Let me tell you a story. There is this site online which has targetted advertising based on your profile. (Oh, you can probably already tell it's Facebook.) When it sees in Leslie's profile that she is engaged, it targets her relentlessly with wedding ads, some innocuous, and some horrendously prejudiced.
When it sees that I'm engaged, it only offers up one wedding advertisement, for men's wedding bands. What other advertisements does it offer? View my odyssey between two instances of an advertisement:
Wedding band
Baseball
Healthcare
Arrested Development Tees
Indiana Jones T-shirts
Free Online Game (based on the "true story of Alice in Wonderland")
Make money for surveys
Big Beautiful Women
Beer
Political thing
College loans
T-shirts
Baseball
Shoes
Firefighters
Wedding band
So you see a few trends. First, most of them have nothing to do with weddings at all. And at least one of them has something that would to all perceptions be contrary to my being engaged, would it not?

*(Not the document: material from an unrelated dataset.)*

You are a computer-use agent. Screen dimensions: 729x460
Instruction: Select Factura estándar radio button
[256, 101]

Hmmm, I say, hmm. Because a woman is supposedly wedding-crazy, or because I have no concern whatsoever for wedding planning, such a discrepancy in advertising is generated. Are they reacting somewhat to some statistical tendency? Perhaps. Are they also perpetuating it and aggravating people in the process? Probably also true.

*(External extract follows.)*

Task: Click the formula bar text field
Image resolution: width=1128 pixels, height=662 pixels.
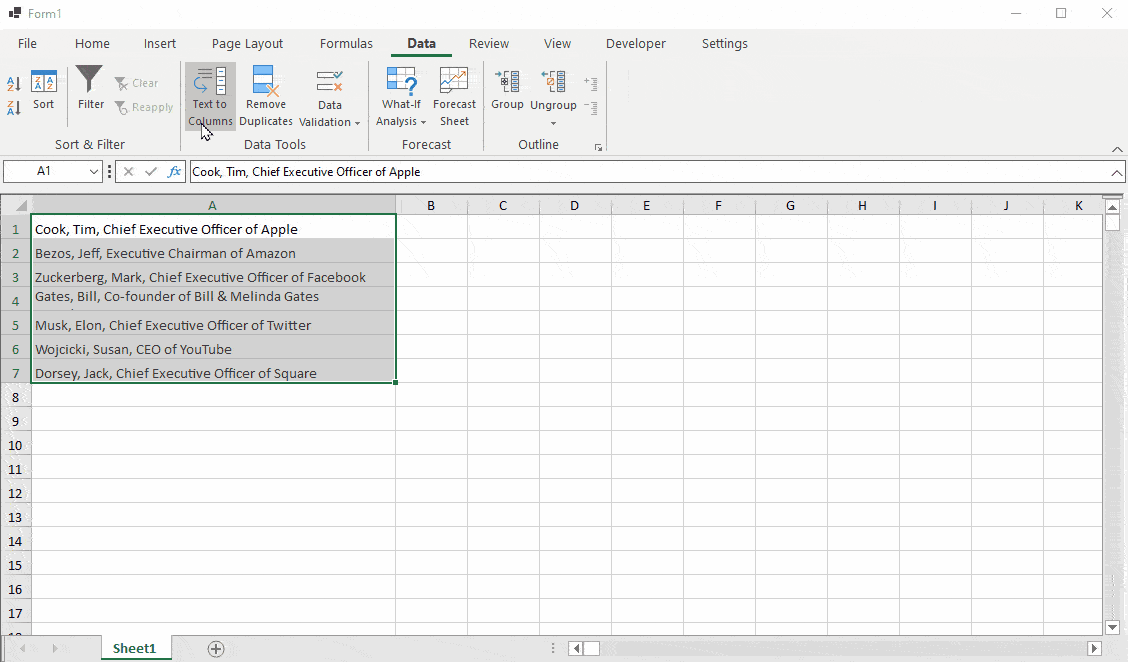Action: [640, 172]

Do I ultimately think it a bad thing? Somewhat. In what way? Well... I've been leery of socialization through advertising for a while now. It's fine when parents do it, when school does it, when other kids do it, even when they aren't the desired influences, because they're local, and can be accounted for. How can one account for advertising, whose prime motive is not to make you function in society, or to make you happy, but to make money. That motive isn't evil in itself, but it can be blind. If negative gender oppositions are harmful, then how is playing with them to make a sale good? (I look in your direction, "Bridezilla"... yes, it's a show.) In this case, where Facebook's advertising is creating a standard whereby engaged women are constantly reminded of what their duty is (to the wedding), and engaged men are free to peruse big beautiful women while playing MMORPGs and wearing t-shirts and shoes for their favorite baseball team ... no wonder I'm a little leery.